■ **Work item**: If a line below includes the string "Open", copy it.

■ **Given records**:

· · · · · · ·

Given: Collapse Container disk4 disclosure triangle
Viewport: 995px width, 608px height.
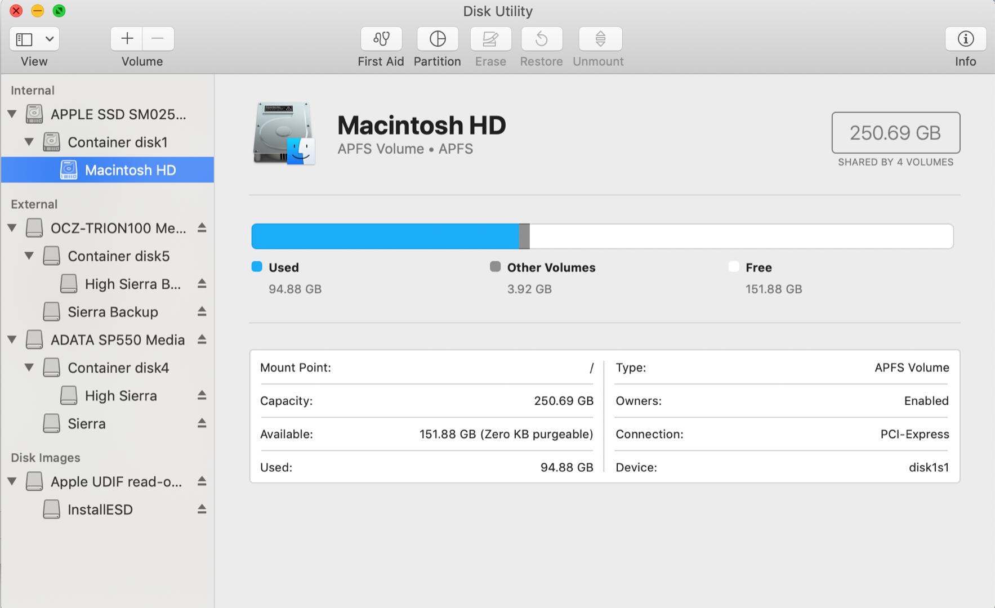Looking at the screenshot, I should click(x=29, y=368).
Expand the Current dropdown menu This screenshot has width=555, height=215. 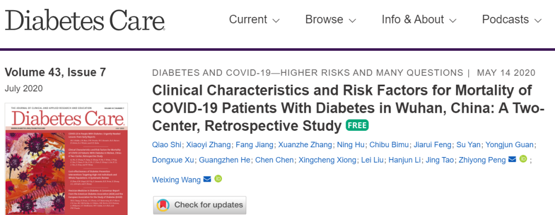tap(254, 19)
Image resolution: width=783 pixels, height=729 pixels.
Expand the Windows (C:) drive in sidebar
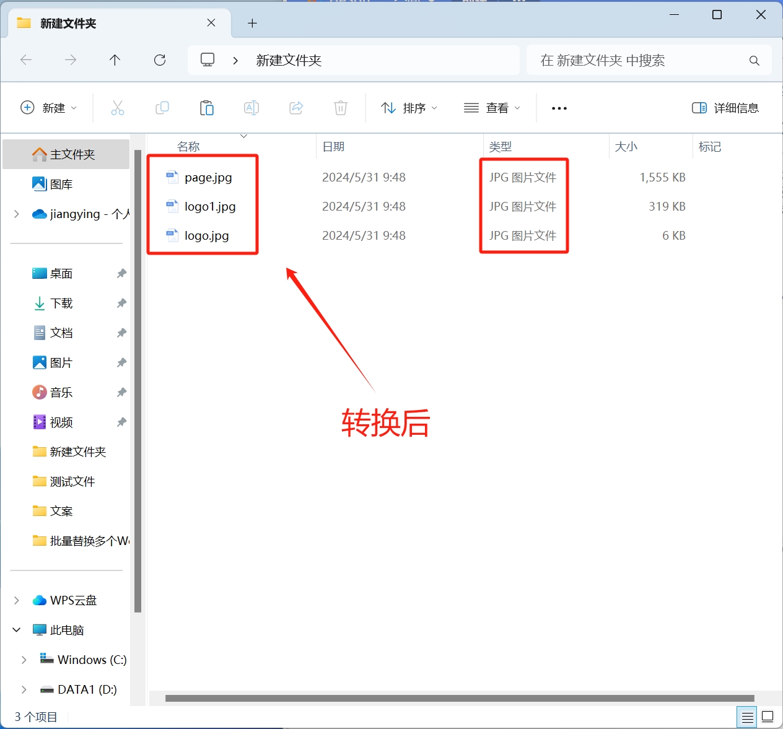tap(24, 660)
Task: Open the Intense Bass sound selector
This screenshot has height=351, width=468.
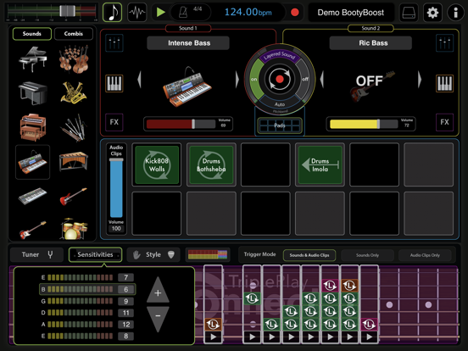Action: click(188, 43)
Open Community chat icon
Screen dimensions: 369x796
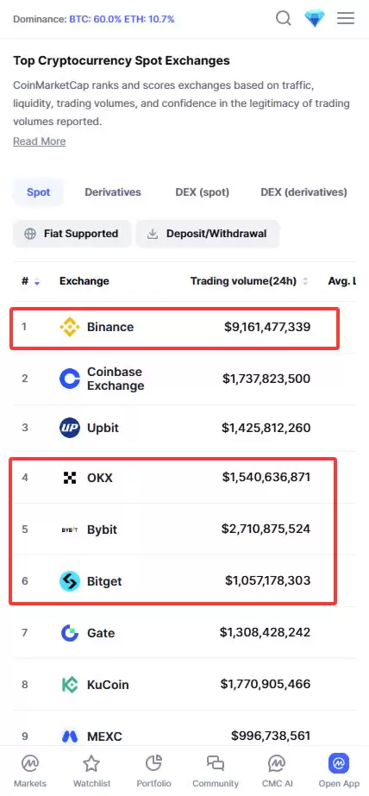[x=216, y=763]
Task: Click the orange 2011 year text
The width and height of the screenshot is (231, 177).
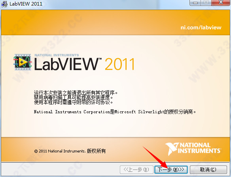Action: pyautogui.click(x=120, y=64)
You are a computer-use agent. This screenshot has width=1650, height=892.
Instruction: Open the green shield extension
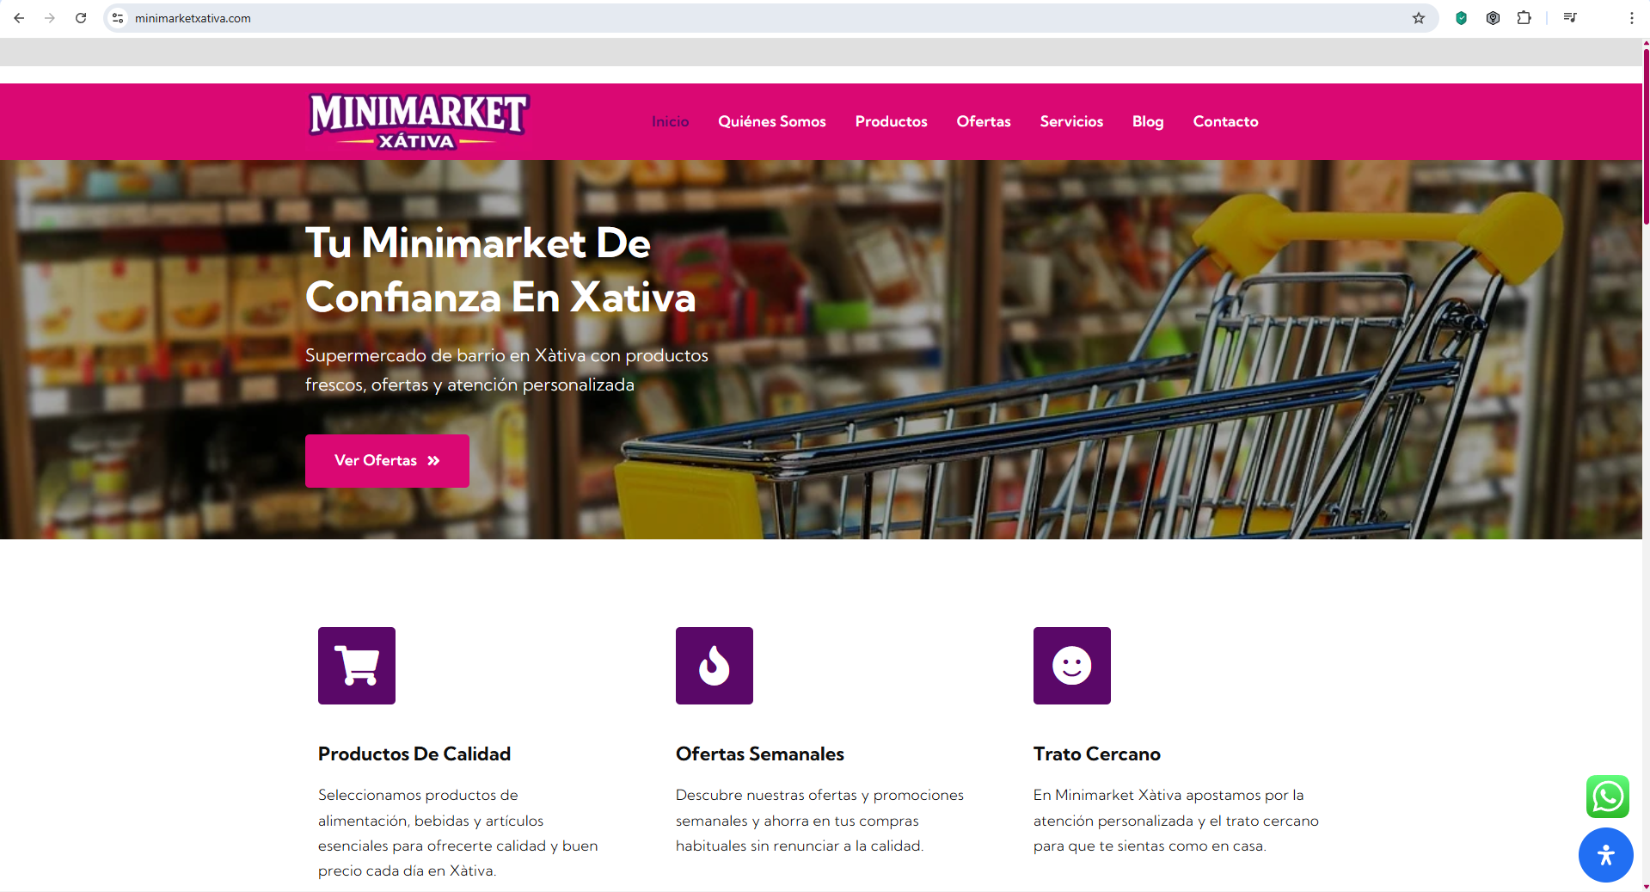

· · · · · · ·

■ **The answer**:
Task: Open the Intense Bass sound selector
Open Community chat icon
Instruction: Open the green shield extension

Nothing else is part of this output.